In the day-to-day struggle to change our lifestyles, to lose weight and get fit, I think we often get caught up in the urgency of a “workout” and we forget the beautiful expression of fitness as fun.
When we were kids, we couldn’t wait to get off of the buses and get out to do whatever game was the preferred choice du jour. I remember spending many a day playing soccer baseball, or softball, riding bikes, roller skating, skipping rope and double dutch. It wasn’t about counting calories, burning what we ate, or feeling guilty about a lazy day. It was about playing and feeling free.
As I run, these days, I often experience that sense of freedom. I am not concentrating on my pace or how long it’s taking me to do the mile. Instead, that beautiful moment happens when I’m listening to a good song, I’ve hit my stride, and I just feel the ground swiftly passing under my feet. I get a little smile on my face and I just…..GO!
I went skating a few weeks back, for the first time in around nine years, on the “Rink of Dreams” with a big group of friends and their children. I was a bit nervous as I laced up my skates. I worried about looking like an idiot, about falling, about not being able to do it anymore. Years back, even into my teenage years and beyond, skating was “my thing.” What I mean by that is that I LOVED it. I looked forward every year to skating the length of the canal with friends. I loved going fast, stopping with a spray, going backwards. Again, on skates, I felt that rush of freedom and exhilaration.
As I stepped onto the ice of the rink, hand gripped onto the boards, I walked cautiously, small shuffling along. I did a turn or two of the rink, letting my feet get used to the feel of the ice again, to gliding. I decided then and there, whether I fell or not, looked silly or not, I was just going to go for it and try to “let it go” and just SKATE. I loved every single minute of it. As many others went in and started packing up to head home, I could have kept going another hour or more. I remembered why it is that I used to love it. Oh, I still wasn’t sure-footed and solid. I still teetered a few times, still stopped myself from “going too fast.” I didn’t, however, think about calories or making sure I got in a good workout. Nope, I just enjoyed the moment of being out there with my kids having a blast.
Gym workouts and hard-core calorie burns aside, a fit lifestyle needs to include activities that you relish for their own sake, and nothing more. My hope is to participate each season in good old-fashioned fun for my friends and family to share together. I’m envisioning weekend pick-up games of family softball followed by a BBQ, snowshoeing through trails, hikes through the woods, biking along paths, and anything else we dream up that sounds fun and playful at the time.
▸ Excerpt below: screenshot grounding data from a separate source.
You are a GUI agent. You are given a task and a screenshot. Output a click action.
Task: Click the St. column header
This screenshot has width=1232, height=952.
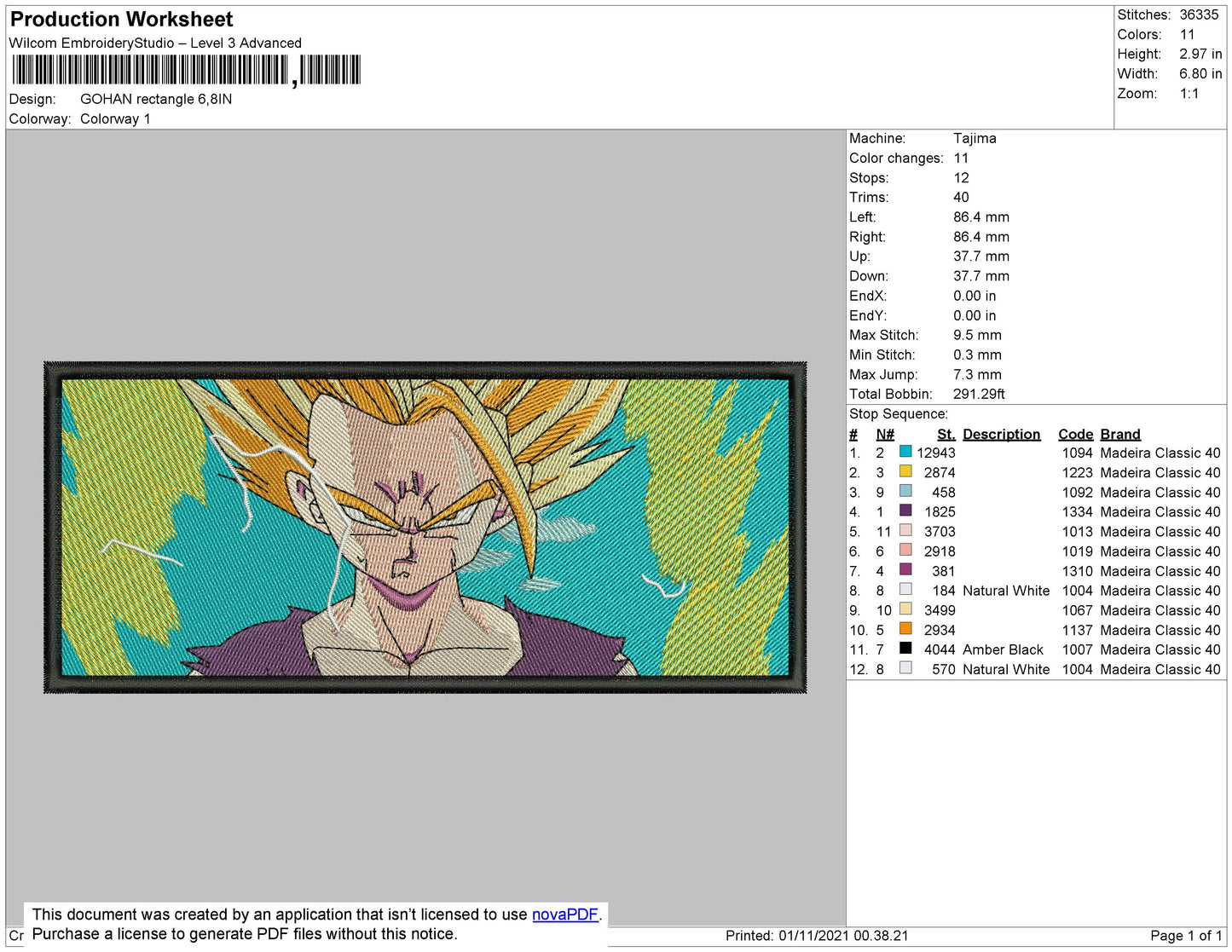946,434
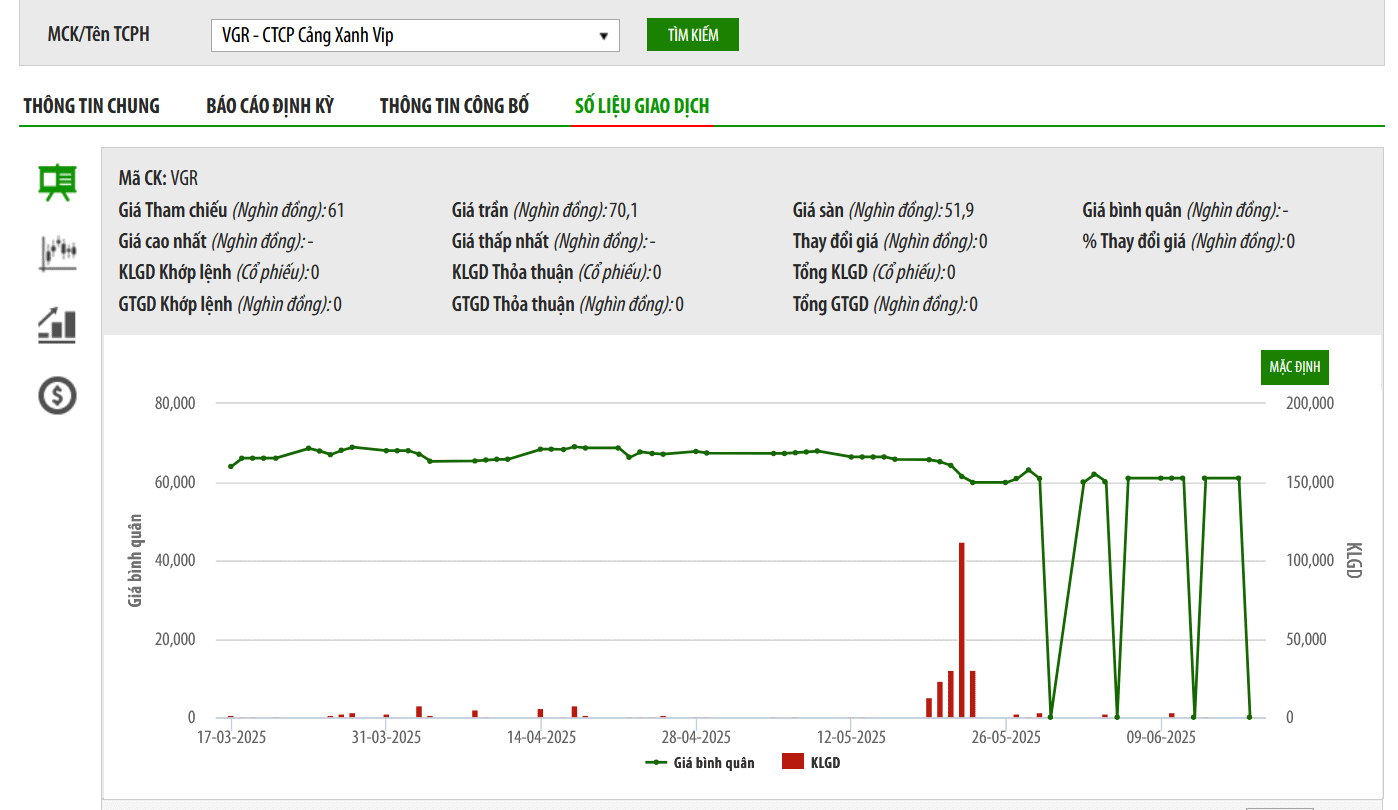Viewport: 1398px width, 810px height.
Task: Click the tallest red volume bar
Action: point(961,630)
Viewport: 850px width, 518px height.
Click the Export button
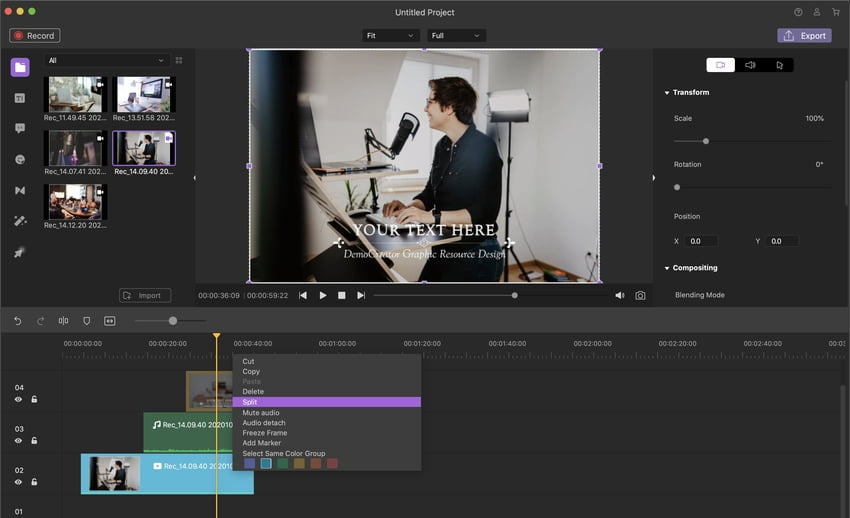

As you slog it out at the gym and enter your food journal for the day, try also to make some time to do something that makes you laugh, that makes you feel like a kid again, or that just simply makes you feel, in that second, thankful for being alive!







Love it! Biking was my thing and every year I say I’ll get back out there… this is the year. Just for the love of it!
http://mustangsabby.wordpress.com/2012/09/26/play-2/ – I am right there with you. Being happy, finding joy and loving what you are doing to move is so vital to bringing fitness forward as a part of your life, not just a “thing you do”.
I watched a program recently said you need to do three minutes of high intensity exercise per week to stay fit as long as you eat healthy. I think too Much exercise can be bad for you how many marathon runners have had heart attacks.